_Task to carry out_. Transcribe the lines of the listing below exactly, from the line containing "Click the search" through the line containing "758x463 pixels. pos(296,116)", both included, and nothing else.

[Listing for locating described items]
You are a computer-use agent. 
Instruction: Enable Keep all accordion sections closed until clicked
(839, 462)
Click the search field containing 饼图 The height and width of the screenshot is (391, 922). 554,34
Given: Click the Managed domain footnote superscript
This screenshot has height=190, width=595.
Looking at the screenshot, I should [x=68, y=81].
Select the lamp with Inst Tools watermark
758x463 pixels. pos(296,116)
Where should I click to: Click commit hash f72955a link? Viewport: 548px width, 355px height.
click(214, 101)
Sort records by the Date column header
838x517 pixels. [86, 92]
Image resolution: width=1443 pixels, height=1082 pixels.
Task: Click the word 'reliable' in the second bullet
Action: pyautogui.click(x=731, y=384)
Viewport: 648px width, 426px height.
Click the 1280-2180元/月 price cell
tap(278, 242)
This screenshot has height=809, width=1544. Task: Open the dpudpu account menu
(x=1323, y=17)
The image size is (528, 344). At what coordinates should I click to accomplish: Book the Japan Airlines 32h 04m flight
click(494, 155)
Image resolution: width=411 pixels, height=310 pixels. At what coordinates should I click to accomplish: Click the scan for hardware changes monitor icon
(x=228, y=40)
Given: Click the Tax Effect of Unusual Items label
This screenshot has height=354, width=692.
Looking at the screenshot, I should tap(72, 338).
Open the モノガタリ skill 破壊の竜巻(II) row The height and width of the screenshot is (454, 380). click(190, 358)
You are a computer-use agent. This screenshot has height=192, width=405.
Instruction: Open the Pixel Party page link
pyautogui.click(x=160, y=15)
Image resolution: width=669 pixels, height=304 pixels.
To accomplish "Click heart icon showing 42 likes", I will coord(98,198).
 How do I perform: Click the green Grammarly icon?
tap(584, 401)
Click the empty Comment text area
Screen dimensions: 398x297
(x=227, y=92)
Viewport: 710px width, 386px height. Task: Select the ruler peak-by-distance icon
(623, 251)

_Output for this task_.
Click the search field containing 饼图 The height and width of the screenshot is (391, 922). 554,34
Given: Click the Managed domain footnote superscript
This screenshot has height=190, width=595.
Looking at the screenshot, I should [x=68, y=81].
Select the lamp with Inst Tools watermark
758x463 pixels. pos(296,116)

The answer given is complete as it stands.